▸ **Activity**
Starting at the line that contains "At what coordinates", copy every line through the end of the records below exactly as written, leaving out pictures.

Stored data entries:
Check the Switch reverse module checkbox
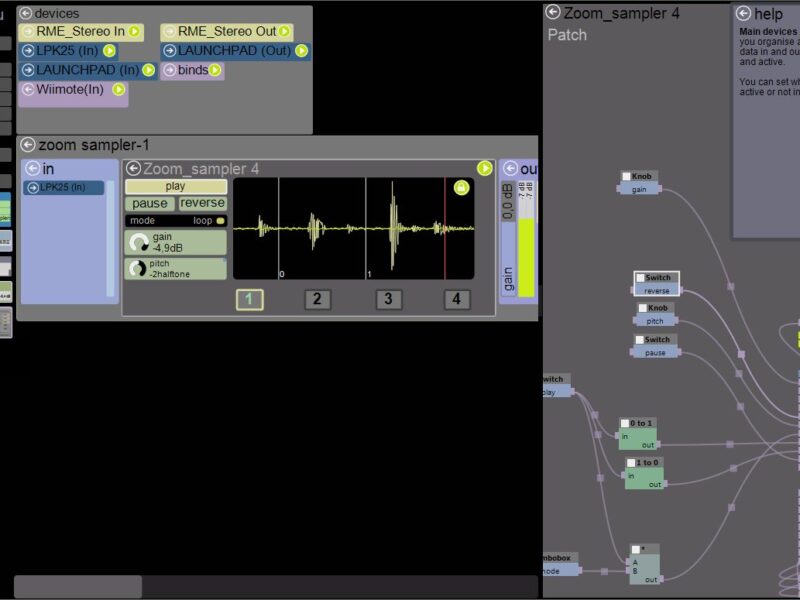800x600 pixels. [640, 278]
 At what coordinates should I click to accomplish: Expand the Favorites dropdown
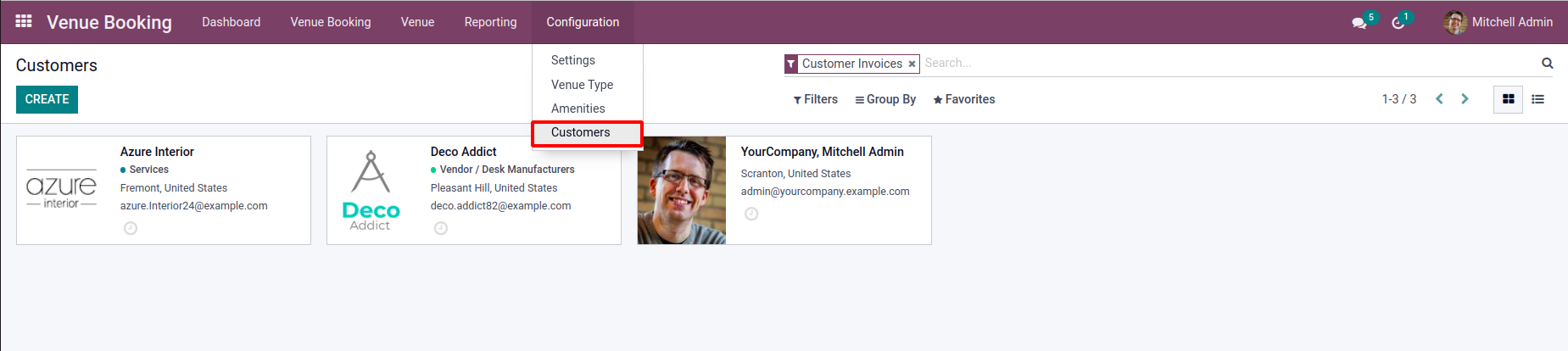[964, 99]
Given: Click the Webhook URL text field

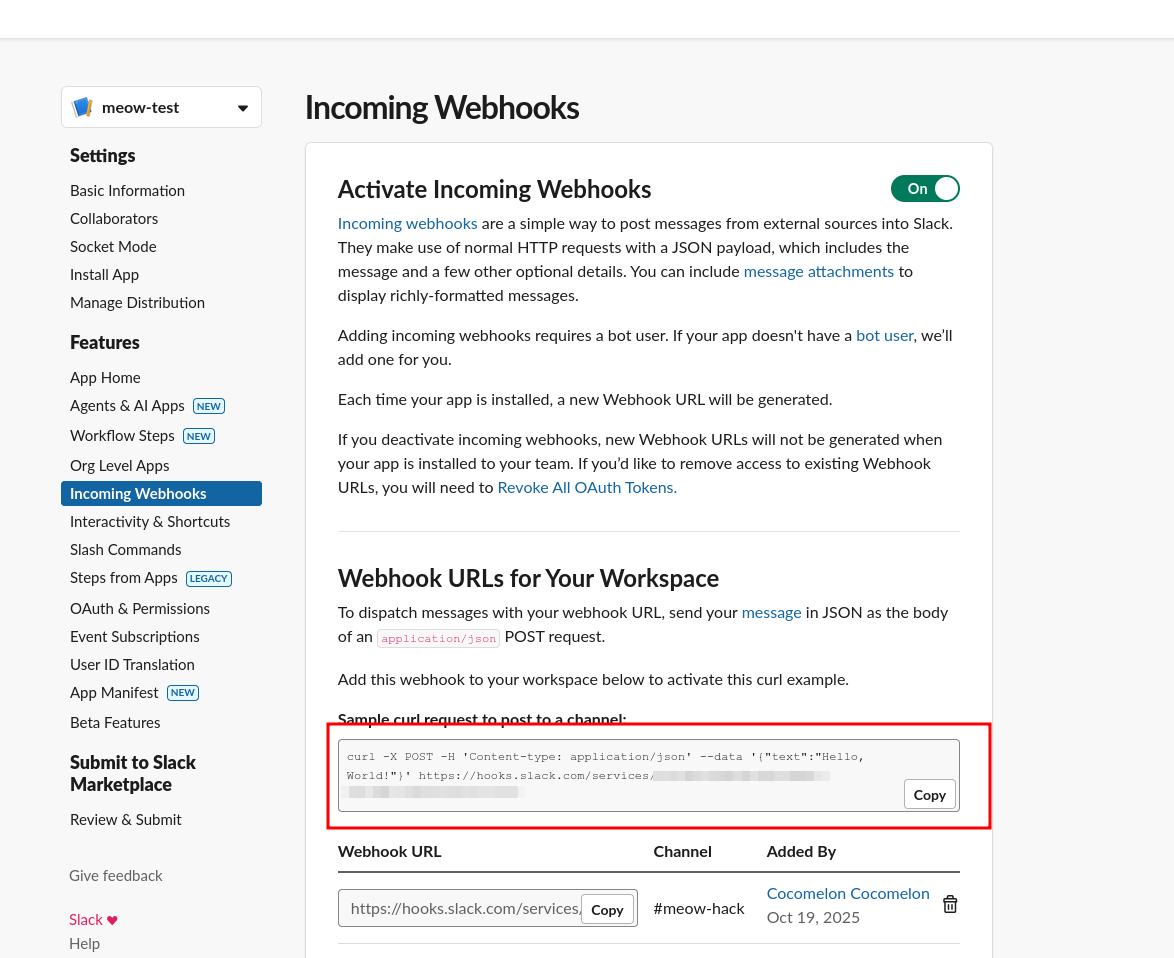Looking at the screenshot, I should pos(460,909).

▸ **Exercise output**
 At what coordinates should I click to accomplish: Expand the Favorites dropdown
[964, 99]
Given: Click the Webhook URL text field

Looking at the screenshot, I should pos(460,909).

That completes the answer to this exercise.